FourChimneys · 19/03/2022 20:40

No, not a good idea. I used to know a woman who was broody after twins and planned another baby. It was triplets, two with SN.

As others have said, the planet does not need you to have any more children, sorry.

princesscallie · 19/03/2022 20:48

We have 2 kids that are now 8 and 6! We were finsihed but 2 years ago just at the beginning of the pandemic I really started to long for another baby. So much so that I had a physical ache. I pleaded with my husband to give in but he kept kicking the can down the road. Just after Christmas last year he did give in more due to the fact I was crying at him than him changing his mind. A month later he told me he didn't want to go through with it. I spent the night crying and was so upset and wondered how I'd ever get over it. The next morning we had a huge family tragedy. It gave me the kick in the ass I needed. I have a lovely family, home and we want for nothing. A year later I'm glad of his decision. The age gap would have been a big thing for me. My older 2 are best friends.

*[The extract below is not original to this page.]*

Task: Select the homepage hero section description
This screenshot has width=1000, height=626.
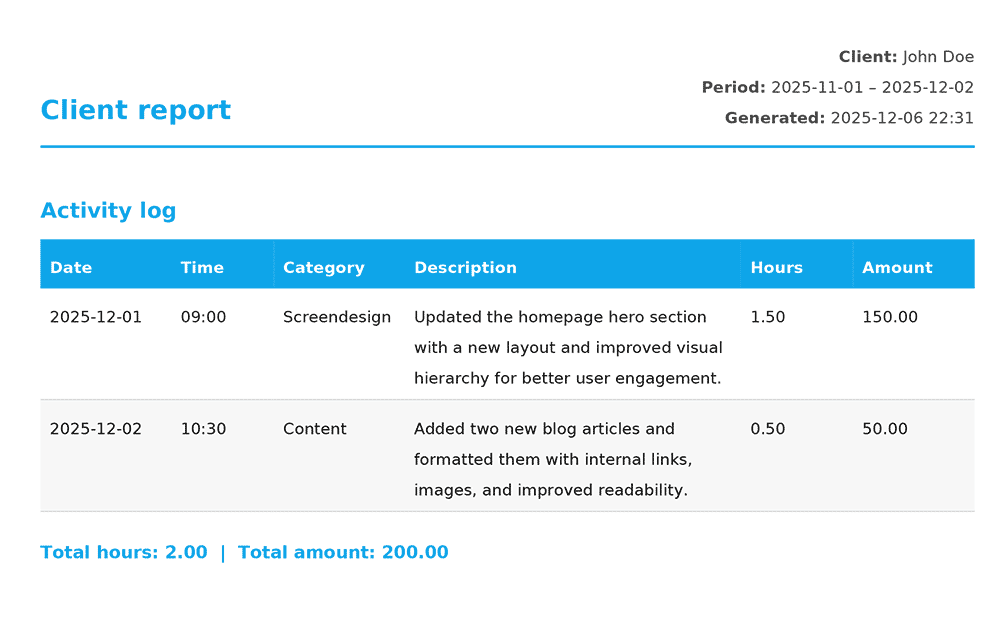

Also my husband is from a family of 4 with big age gaps. There's only 18 months between him and his older sibling but they are not close. There's 7 years between him and his next one again not close and almost 18 between him and his youngest sibling. She grew up like an only child in so many ways. The oldest 2 has d gone to college when she was born.

I know every family is different but I would worry if you push too hard and your husband gives in he could resent you in future if something goes wrong. Best of luck with your decision

TooMuchDogHair · 19/03/2022 20:51

My husband and I had twins and then another child after 9 years. Dd3 is basically an only child. It was like starting again, we'd forgotten everything after such a long time, and the loss of freedom was awful.
She doesn't have much of a relationship with her siblings either because by the time she got old enough to be interesting they were teenagers and off doing their own thing.
And then as it happens Dd3 has additional needs (though not severe) so we've never really got that freedom back again although she's older than the twins are when she was born.

ChristmasTreeGorgeous · 19/03/2022 21:02

Planet be damned. You obviously love kids and want more. And why the hell not. Try to change his mind :)

Kfjsjdbd · 19/03/2022 21:03

Honestly; I’m one of four. My parents (who were very very well off) didn’t have the time to give all of us enough attention. It’s not fair to your current children to have more.

MamaNeedsTea · 19/03/2022 21:10

If my husband wasn't on board that would be that for me. Nothing more to ponder about.

Sounds like you have a lovely family dynamic already, I wouldn't rock the boat.

Winkydink · 19/03/2022 21:16

Three children is plenty. Of course you want more - lots of people do. We wanted more than the two we had, but we decided to give them more attention and give the planet a break and put our wants to one side.

Luredbyapomegranate · 19/03/2022 21:23

Get a kitten

It’s sheer madness starting again after nearly a decade. The kids probably will resent it yes, because when they are teens the whole house will be working to a toddler’s schedule, you will have less time for them, family activities will be limited, and the gap will be too big for them to have much of a relationship.

Focus on the kids you have

Minniem2020 · 19/03/2022 21:41

All these people saying it's madness etc having such a big age gap,starting again etc, how judgemental, just because it isn't something you would do. I must be completely bonkers then as I have a 15 year old, 4 year old and I'm 37 weeks pregnant with number 3.